- Data for this task -
----------

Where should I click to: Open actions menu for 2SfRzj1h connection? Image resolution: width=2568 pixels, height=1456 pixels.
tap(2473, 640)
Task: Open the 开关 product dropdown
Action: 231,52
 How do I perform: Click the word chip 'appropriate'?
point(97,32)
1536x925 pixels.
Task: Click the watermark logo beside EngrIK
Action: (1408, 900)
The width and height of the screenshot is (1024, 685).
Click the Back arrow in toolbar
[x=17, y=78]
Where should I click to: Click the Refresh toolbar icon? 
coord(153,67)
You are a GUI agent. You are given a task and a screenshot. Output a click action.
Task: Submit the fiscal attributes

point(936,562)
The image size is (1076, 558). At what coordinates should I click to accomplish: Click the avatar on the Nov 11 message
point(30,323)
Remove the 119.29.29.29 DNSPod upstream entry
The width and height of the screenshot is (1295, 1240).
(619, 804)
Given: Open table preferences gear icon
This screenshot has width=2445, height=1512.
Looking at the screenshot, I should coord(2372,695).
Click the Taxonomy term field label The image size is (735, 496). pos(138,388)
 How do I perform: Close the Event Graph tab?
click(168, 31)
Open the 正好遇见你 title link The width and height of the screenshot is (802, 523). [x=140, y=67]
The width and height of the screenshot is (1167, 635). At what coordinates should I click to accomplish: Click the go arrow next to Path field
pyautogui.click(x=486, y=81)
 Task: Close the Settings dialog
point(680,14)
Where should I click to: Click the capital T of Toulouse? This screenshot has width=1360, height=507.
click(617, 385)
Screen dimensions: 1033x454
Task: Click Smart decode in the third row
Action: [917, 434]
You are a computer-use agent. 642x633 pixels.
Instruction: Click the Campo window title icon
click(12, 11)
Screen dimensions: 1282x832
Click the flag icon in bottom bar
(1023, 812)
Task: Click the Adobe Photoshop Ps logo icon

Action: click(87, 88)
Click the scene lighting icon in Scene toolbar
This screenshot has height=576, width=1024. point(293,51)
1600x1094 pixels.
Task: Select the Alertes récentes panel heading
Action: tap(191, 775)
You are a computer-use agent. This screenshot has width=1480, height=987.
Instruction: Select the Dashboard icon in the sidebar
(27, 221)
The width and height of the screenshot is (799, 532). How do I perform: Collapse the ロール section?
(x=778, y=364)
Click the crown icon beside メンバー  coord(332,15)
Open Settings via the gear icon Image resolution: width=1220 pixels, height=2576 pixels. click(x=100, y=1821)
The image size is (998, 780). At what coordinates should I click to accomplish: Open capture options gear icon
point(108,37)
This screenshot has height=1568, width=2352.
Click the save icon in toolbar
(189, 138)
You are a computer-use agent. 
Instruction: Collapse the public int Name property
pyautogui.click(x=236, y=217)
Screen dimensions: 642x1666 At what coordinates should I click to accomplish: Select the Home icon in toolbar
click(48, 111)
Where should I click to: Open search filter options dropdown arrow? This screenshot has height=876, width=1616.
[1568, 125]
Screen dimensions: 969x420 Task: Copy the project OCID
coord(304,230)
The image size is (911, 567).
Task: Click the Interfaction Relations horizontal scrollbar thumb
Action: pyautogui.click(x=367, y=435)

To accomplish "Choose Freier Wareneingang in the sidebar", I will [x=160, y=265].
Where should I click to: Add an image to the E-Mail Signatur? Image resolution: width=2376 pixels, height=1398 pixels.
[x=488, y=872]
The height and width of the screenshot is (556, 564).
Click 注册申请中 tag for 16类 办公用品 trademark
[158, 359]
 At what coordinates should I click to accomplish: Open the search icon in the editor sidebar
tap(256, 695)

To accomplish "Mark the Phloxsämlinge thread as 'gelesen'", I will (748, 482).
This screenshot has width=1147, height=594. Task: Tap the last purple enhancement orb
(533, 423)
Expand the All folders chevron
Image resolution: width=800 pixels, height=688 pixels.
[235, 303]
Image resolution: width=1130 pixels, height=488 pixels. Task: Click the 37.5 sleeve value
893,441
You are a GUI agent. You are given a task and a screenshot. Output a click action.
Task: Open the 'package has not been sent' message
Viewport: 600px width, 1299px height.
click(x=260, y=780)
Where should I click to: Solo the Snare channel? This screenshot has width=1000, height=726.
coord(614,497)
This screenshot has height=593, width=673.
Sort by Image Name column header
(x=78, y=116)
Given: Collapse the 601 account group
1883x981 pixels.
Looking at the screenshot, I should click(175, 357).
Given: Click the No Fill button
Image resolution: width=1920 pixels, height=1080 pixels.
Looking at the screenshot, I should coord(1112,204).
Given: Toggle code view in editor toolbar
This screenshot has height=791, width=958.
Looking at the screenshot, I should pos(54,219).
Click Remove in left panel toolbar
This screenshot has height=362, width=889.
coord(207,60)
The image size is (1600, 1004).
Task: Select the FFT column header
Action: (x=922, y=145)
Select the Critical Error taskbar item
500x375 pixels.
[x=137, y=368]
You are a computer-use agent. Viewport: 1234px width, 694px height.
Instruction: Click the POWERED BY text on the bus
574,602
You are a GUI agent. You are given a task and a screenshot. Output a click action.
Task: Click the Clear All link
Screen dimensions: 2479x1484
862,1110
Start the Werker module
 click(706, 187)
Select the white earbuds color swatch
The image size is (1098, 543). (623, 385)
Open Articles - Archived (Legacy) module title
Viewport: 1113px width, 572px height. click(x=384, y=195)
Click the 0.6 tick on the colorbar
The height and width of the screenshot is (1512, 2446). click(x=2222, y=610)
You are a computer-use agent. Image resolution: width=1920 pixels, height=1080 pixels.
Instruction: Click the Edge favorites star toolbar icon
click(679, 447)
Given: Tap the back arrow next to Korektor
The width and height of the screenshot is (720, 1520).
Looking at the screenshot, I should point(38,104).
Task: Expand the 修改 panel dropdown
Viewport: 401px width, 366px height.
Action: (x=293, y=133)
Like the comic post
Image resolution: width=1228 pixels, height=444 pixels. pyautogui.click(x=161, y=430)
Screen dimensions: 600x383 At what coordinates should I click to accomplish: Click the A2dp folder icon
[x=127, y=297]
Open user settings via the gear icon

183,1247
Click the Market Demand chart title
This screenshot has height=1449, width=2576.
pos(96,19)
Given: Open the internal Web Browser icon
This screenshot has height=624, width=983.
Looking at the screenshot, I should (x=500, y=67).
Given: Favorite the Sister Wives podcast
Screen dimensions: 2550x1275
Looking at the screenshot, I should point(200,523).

----------

- Problem -
Show each line of the items above that contains the string "Instruction", copied in full.

- Exercise result -
Instruction: Click the Campo window title icon
Instruction: Select the Dashboard icon in the sidebar
Instruction: Collapse the public int Name property
Instruction: Click the POWERED BY text on the bus
Instruction: Click the Edge favorites star toolbar icon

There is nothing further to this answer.